The Hell Bent Kid
- Author: Charles O. Locke
- Language: English
- Genre: Western
- Set in: 1880s, Texas and New Mexico
- Publisher: Norton, Open Road Media
- Publication date: 1957
- Publication place: USA
- ISBN: 978-1504053327 (2018 Open Road Media edition)

= The Hell Bent Kid =

1957 American Western novel

The Hell Bent Kid is a 1957 American Western novel by Charles O. Locke.

The protagonist of the book is Tot Lohman, the eponymous Hell Bent Kid a mild mannered teenager but a crack shot. Lohman shoots dead a man from the Boyd family in self defense, and the vicious and numerous Boyd family is set on revenge. Lohman flees to New Mexico Territory to seek his father. The journey, across desert canyon country and pursued by the Boyds, is arduous and dangerous. Lohman finds his father hanged, and turns to face – and kill – his pursuers. His desert journey is mirrored in his internal journey of conscience as he is turned by necessity into a cold-blooded killer.

The Hell Bent Kid was selected by the Western Writers of America as one of the twenty-five best Western novels ever written. It was adapted into the 1958 movie From Hell to Texas.

== Point-of-view & Structure ==
The story is mostly told from a first-person point-of-view, that of Tate "Tot" Lohman's.

However, the story begins with a "statement" by Henry Restow, a character in the novel, which is chapter 1. Chapter 8 is a letter from Amos Bradley to Henry Restow. Chapter 19 consists of two letters from Restow to Bradley, and one letter from Bradley to Restow.

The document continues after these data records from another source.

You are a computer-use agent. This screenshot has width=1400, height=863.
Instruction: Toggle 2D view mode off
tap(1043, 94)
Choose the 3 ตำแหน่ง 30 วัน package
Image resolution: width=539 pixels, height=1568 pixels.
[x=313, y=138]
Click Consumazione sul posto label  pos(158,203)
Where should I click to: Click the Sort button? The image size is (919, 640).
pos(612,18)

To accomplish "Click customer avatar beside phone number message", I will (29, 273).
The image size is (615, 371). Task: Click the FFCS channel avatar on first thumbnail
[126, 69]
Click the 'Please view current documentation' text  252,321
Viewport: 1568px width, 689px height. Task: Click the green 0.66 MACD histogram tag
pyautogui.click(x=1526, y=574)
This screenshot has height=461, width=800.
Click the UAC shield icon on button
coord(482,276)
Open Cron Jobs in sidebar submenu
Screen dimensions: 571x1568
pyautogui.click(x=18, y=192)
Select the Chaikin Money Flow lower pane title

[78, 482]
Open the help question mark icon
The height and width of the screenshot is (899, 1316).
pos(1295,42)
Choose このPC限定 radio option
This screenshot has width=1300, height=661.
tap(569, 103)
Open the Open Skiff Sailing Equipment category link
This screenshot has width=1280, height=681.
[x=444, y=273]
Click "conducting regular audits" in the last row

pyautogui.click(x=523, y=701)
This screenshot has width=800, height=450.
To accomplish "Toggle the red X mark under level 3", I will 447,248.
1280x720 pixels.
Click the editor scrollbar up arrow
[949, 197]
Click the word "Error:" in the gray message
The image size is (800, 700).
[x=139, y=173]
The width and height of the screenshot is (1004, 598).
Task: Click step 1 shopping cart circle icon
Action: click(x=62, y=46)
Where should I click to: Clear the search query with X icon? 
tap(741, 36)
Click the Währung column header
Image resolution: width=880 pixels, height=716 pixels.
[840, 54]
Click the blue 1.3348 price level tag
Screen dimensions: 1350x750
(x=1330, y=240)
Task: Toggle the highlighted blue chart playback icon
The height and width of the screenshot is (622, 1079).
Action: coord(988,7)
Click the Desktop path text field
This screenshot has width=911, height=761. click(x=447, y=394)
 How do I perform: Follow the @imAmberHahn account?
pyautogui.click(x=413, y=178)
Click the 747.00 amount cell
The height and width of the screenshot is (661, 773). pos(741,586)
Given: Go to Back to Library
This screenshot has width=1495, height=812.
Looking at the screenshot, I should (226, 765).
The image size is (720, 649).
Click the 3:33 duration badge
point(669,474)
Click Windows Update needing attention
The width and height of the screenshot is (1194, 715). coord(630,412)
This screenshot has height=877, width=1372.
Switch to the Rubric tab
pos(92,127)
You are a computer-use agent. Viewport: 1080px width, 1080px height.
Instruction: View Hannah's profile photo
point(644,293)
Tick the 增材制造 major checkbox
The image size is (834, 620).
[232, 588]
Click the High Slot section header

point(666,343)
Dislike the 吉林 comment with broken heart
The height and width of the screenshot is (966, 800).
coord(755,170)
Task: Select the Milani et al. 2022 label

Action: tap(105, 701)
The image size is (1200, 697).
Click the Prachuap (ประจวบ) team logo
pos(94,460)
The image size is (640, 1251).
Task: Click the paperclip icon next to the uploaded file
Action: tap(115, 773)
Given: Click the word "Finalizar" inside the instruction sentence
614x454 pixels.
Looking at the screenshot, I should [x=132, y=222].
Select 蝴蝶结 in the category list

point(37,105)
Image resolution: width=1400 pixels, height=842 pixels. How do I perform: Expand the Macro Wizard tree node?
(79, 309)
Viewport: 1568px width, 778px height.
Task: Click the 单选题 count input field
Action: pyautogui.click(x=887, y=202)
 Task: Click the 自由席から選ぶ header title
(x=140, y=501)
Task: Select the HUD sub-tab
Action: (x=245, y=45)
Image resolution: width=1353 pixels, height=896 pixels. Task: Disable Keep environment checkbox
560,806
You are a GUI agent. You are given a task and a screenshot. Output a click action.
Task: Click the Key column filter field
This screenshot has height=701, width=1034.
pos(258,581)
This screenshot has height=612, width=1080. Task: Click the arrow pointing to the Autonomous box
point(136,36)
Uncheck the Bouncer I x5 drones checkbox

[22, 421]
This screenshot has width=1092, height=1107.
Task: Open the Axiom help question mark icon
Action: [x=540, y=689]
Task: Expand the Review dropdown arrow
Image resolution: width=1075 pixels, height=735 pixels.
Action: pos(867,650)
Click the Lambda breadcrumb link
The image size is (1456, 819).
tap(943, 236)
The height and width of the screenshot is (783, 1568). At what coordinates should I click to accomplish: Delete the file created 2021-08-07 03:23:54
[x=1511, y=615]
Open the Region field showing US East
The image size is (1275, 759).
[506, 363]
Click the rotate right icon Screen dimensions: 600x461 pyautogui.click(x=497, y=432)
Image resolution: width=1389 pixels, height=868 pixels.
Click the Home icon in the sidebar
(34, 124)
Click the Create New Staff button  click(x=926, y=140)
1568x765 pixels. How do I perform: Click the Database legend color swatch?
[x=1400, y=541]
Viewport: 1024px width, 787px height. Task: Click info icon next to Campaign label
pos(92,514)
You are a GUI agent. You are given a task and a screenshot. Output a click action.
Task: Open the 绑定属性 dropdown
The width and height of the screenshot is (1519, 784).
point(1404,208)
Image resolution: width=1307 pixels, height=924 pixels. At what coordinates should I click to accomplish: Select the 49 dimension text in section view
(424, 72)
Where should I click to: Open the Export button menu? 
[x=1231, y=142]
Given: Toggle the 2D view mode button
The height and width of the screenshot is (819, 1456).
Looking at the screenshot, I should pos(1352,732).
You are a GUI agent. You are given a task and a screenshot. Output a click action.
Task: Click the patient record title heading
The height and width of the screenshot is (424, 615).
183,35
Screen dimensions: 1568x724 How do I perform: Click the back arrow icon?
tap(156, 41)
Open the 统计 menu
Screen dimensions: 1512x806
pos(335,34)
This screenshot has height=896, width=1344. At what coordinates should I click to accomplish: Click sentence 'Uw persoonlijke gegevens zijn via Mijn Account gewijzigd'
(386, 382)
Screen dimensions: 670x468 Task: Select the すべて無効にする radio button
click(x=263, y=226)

Chapter 20 is a statement by Amos Bradley, which he concludes by quoting a letter by Tot in its entirety.

== Characters ==
- Tate "Tot" Lohman
The main character, an eighteen-year-old young man.
- Charles Edward Lohman
Tot's father, formerly a sheriff, but as the story opens he is in poor health and employed as a cook for a British rancher in Socorro, New Mexico (not to be confused with Socorro, Texas; in chapter 8, Amos says, "...the towns you will want to avoid—like Springer and Maxwell—they are far to the west from where I am aiming to send you.").
- Harley Lohman
Tot's older brother.
- Amos Bradley
A ranch-owner from Santa Rosa, New Mexico with seven daughters who befriends Tot.
- Juanita "Nita" Bradley
One of Amos's daughters. She is adopted.
- Hunter "Old Man" Boyd
The patriarch of the Boyd family and the antagonist, or villain, of the story.
- Shorty Boyd
One of Hunter's sons, killed by Tot before the novel begins.
- Otis and Tom Boyd
Two more of Hunter's sons.
- Hal Carmody
Assistant foreman for Hunter Boyd.
- Henry Restow
A ranch-owner who employs and has sympathy for Tot.
- Henry Bawbeen
A French sheepherder and wolf-trapper.
- Jake Leffertfinger
A freighter that Tot had talked to in the town of Twist before the novel begins, a friend of Tot's.
- Gerard
A British ranch-owner of the T Cross T, suspected of cattle-thieving, employs Tot's father as cook.
- Edward Hoffman
Similar size and age as Tot, Ed poses as him en route to Socorro.